OK, spoiler alert: I saw platypus in the wild this past May on the Geeviston Platypus Walk, located in the foothills of the Hartz Mountains, just 90 minutes from urban Hobart, but a hushed watery world apart.
Here’s how I did it.
After a brisk autumnal drive over misty farmland and green rolling hills, my two platypus-seeking friends and I pulled into an empty parking lot, binocs and cameras at the ready. Operation Platypus had officially begun. It was still early morning and the grass was capped with a silver frost while an eerie autumn stillness lingered over the entire Heritage Park, which contains the Geeveston Platypus Walk. As we strolled over a great lawn towards the trail, our feet crunched over clear crystalized dew and I spied red mushroom heads poking out of the ground. Together with moss and lichen, they gave off a faint earthy smell that permeated the cold wet air. Orange and red oak and maple leaves rounded out the Halloween vibes. This is exactly how I imagined the environment for such a solitary and secretive animal.
Take note, intrepid hikers: the Geeveston Platypus walk is short and sweet. Don’t expect any challenges. Mountaineering this ain’t. It took us about 15 minutes to walk the entire riverbank trail. “Walk quietly and keep your eyes on the water beside the riverbank,” said Josh, the Tasmanian in our trio. “They only surface for 10 to 20 seconds before retreating to their burrows, which are entered from underwater but tunnel deep into the dryer riverbank.”
We walked back and forth along the trail a few times under gnarly trees with a dense canopy. After 45 minutes of patrolling the trail, the frost was melting and evaporating. So was our hope to see a platypus. But suddenly, my American friend Nick spotted something in the water. “Is that it?” he whispered excitedly? “Oh my god oh my god oh my god!” (Full disclosure: we were overly excited to see one and almost spastically surprised when we did. We were also over-caffeinated from Tasmania’s excellent flat whites, which we’d been sipping like water after a Peloton workout all morning.)
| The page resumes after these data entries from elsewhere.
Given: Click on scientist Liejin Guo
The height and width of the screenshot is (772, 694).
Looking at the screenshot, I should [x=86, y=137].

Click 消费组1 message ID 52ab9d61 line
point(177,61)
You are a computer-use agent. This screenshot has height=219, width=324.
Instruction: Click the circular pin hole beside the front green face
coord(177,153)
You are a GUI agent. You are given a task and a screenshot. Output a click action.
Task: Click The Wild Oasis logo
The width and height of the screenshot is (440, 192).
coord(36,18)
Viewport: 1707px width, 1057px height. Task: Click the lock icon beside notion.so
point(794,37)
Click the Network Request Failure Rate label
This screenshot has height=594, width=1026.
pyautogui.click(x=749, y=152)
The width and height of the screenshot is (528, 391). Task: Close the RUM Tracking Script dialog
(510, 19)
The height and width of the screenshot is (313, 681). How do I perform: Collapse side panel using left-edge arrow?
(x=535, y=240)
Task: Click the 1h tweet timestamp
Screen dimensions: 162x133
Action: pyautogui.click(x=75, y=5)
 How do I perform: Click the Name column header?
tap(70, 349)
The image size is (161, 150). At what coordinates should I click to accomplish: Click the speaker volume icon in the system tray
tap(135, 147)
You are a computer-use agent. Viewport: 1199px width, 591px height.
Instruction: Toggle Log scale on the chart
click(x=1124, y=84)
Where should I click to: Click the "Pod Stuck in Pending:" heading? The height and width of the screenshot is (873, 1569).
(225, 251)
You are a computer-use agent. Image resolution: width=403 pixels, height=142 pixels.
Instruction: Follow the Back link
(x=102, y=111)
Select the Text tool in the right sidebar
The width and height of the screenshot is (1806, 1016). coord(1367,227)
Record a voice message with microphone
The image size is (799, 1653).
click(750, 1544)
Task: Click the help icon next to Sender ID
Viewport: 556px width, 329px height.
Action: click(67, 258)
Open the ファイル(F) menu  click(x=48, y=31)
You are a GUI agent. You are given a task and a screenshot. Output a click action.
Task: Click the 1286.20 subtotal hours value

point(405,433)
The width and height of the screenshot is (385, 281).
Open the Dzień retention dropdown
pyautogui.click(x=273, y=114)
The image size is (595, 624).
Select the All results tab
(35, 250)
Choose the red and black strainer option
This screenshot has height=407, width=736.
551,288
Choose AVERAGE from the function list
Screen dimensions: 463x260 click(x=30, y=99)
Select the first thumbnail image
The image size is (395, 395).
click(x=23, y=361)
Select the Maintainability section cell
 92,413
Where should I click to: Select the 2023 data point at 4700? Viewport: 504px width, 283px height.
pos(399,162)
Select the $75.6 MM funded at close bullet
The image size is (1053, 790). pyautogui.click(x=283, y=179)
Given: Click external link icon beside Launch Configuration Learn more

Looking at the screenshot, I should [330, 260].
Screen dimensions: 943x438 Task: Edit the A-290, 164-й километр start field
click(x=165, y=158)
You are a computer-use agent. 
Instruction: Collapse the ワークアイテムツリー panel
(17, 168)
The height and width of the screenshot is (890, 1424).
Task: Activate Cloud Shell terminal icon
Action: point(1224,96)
The platypus looked busy. And when it saw us, it darted away coquettishly, as if to say, “I know I’m weird. Leave me alone.” It swam diagonally across the tannic waters of the stream creating a distinctive V-ripple. And before we could capture it on our cameras, it disappeared and slipped into its watery clandestine burrow.
Even though it was a brief sighting, we got a very good look at its face—intricate and fancy like a crab or a monkey, with deep intelligent eyes like a whale or elephant’s. We caught a faint glimpse of its webbed feet and got a good long look at its bluish, chocolate-brown duck bill in the sunlight, which really does look fake. But it was distinctive enough that you knew it wasn’t a beaver, otter, or nutria (if you don’t know what that, perhaps it’s a subject for another story).
After the sighting we patrolled the stream a bit more but gave up on seeing a second one and headed into the village. We ducked into a cafe called The Bears Went Over the Mountain, the outside of which was painted purple with cartoon bears holding candlesticks. (Weirdness seems to be in Geeveston’s DNA). There, we refueled on more flat whites and hot scallop pies, and sat by the woodstove, nerding out comparing our platypus observations.
Back in Hobart later that night, Nick and I sat over bowls of hot creamy chowder and peaty Tasmanian whisky at the Tasman Hotel and discussed our sighting and how magnificent Australian animals are. There are a lot of reasons to visit Australia—travelers come to surf, explore the outback’s aboriginal culture and snorkel the Great Barrier Reef. But I’m proud to come from a weirder genus of traveller who seek out the weirder things in life.